[Saved data entries]
———
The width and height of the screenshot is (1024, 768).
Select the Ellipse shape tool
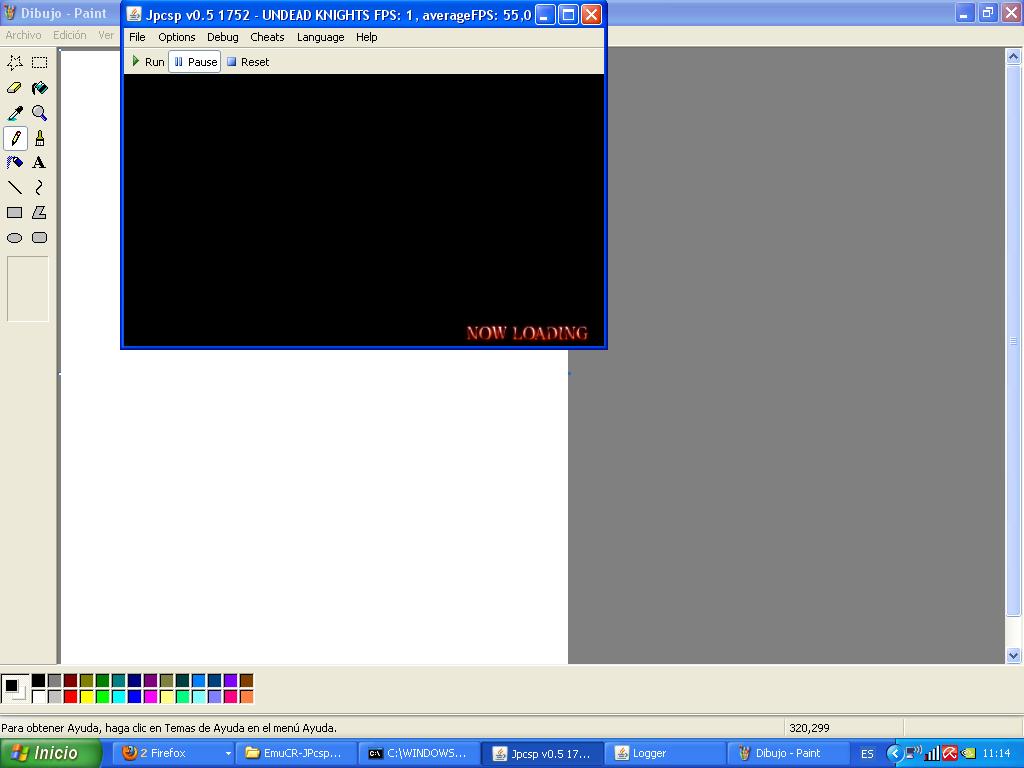pyautogui.click(x=15, y=238)

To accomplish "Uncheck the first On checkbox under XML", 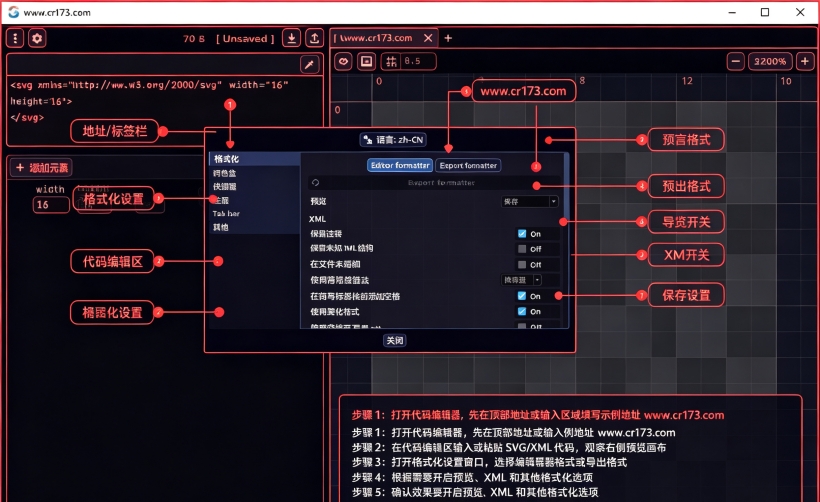I will point(522,234).
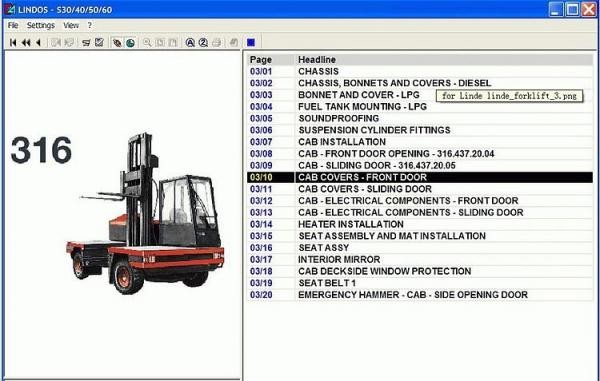Select the HEATER INSTALLATION row
600x381 pixels.
click(420, 224)
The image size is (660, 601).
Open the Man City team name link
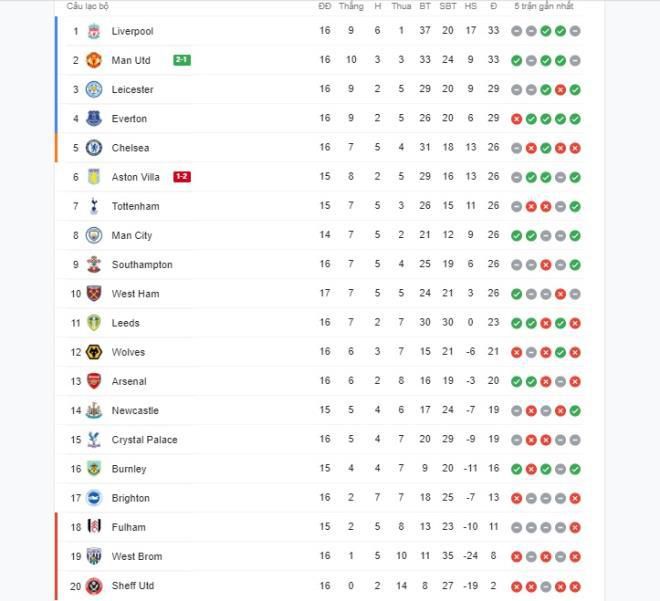click(132, 235)
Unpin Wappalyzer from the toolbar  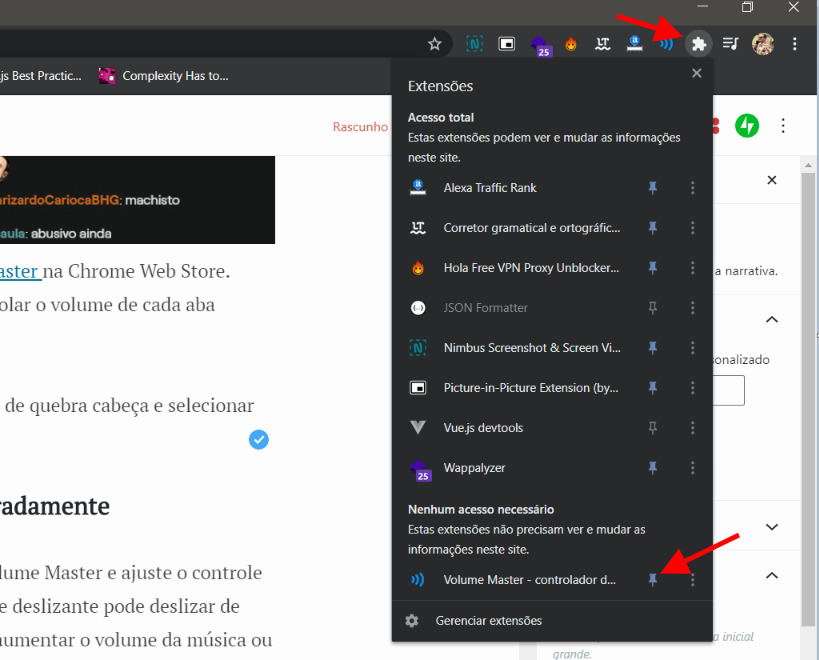(x=653, y=468)
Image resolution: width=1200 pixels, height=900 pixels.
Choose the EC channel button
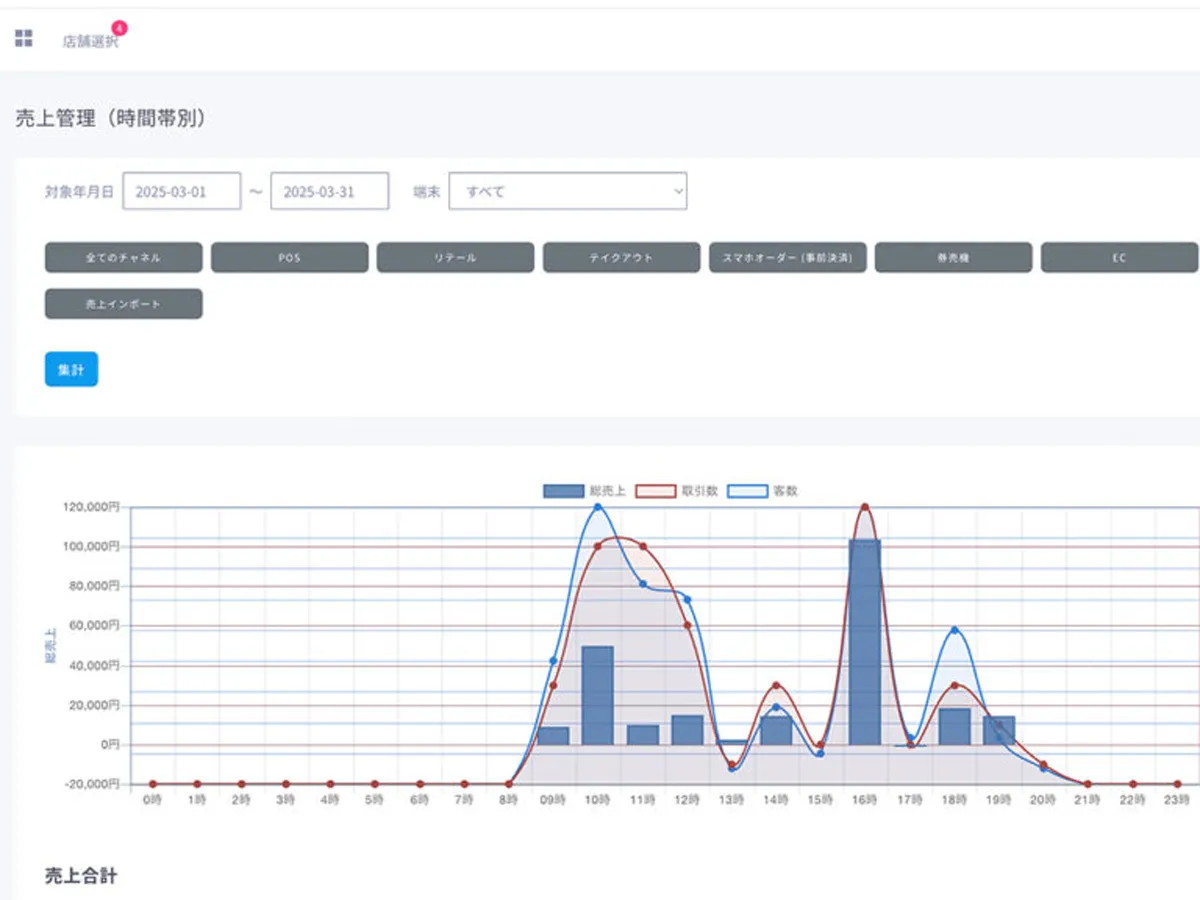click(x=1119, y=257)
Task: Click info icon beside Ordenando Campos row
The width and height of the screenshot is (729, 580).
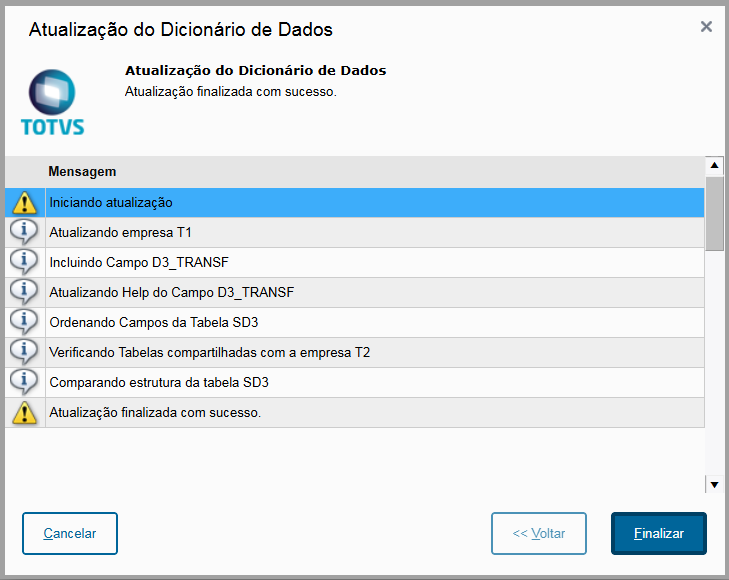Action: click(24, 322)
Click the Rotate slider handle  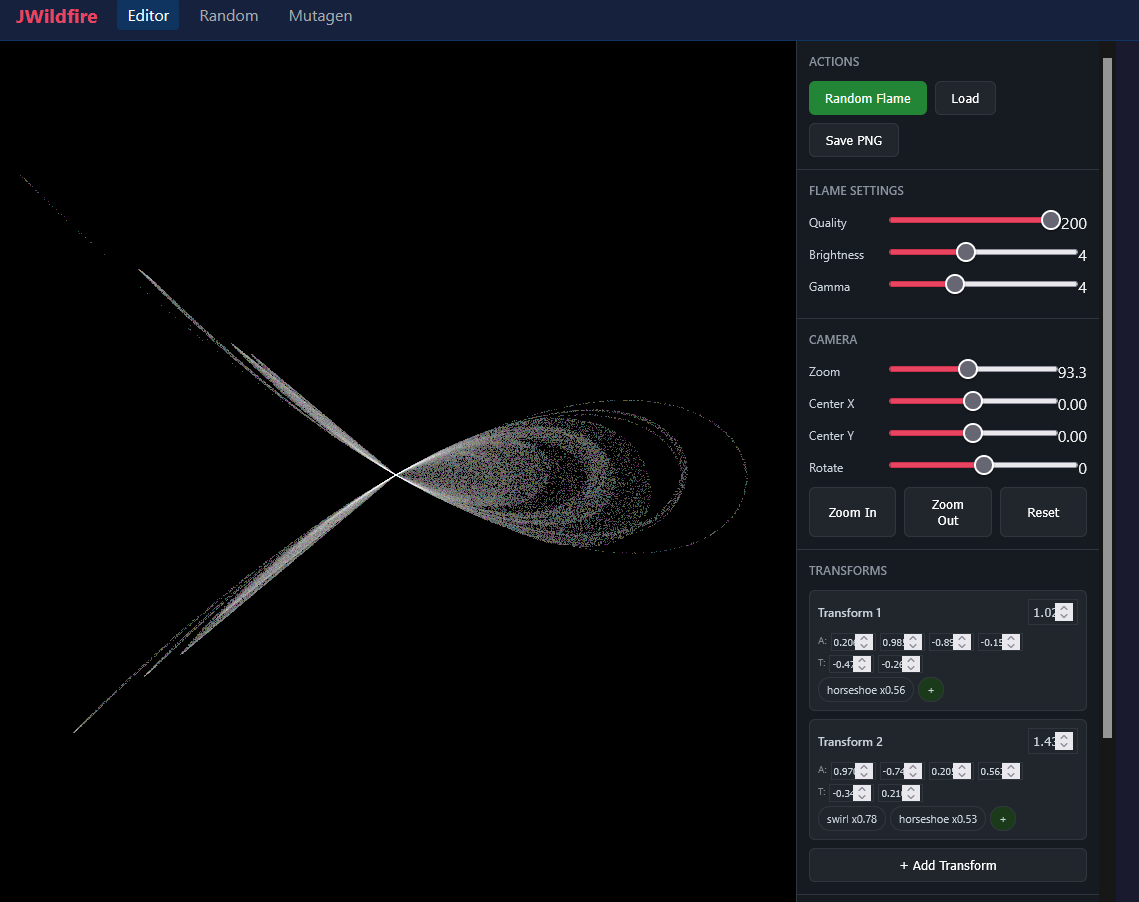[984, 465]
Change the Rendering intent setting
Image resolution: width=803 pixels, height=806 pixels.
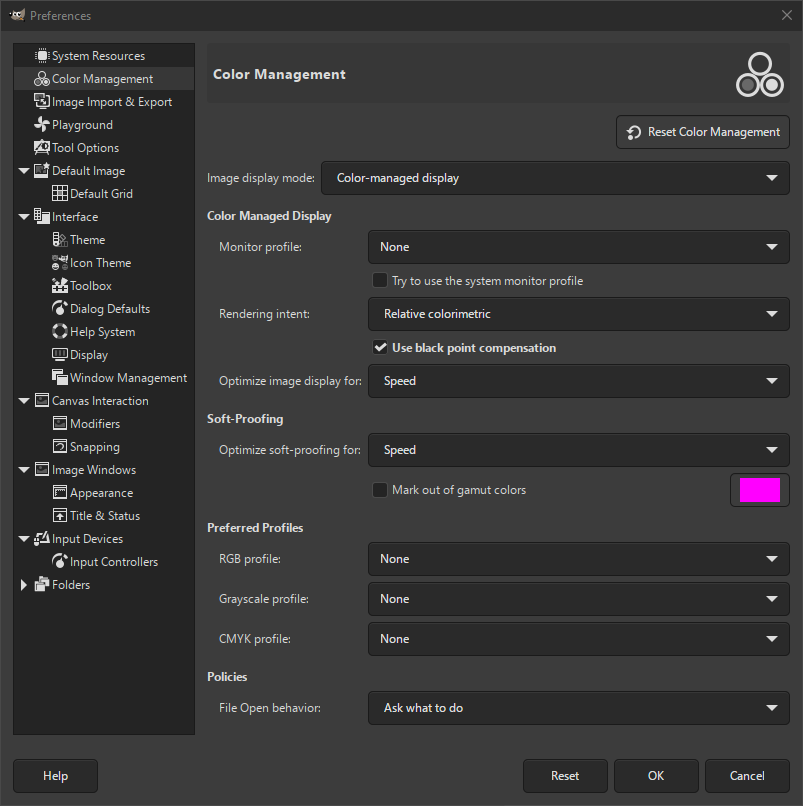[x=578, y=313]
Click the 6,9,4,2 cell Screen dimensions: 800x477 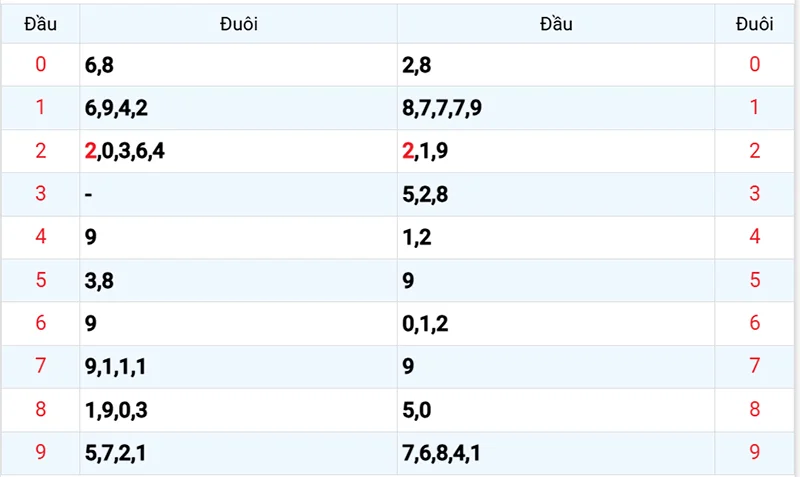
———
• [Work instructions] Find the line with "Change the Rendering intent setting". Reproduce it and every line after it through the last line above exactly, leaving out the pictures.

• [Worked solution]
Change the Rendering intent setting
Image resolution: width=803 pixels, height=806 pixels.
[x=578, y=313]
Click the 6,9,4,2 cell Screen dimensions: 800x477 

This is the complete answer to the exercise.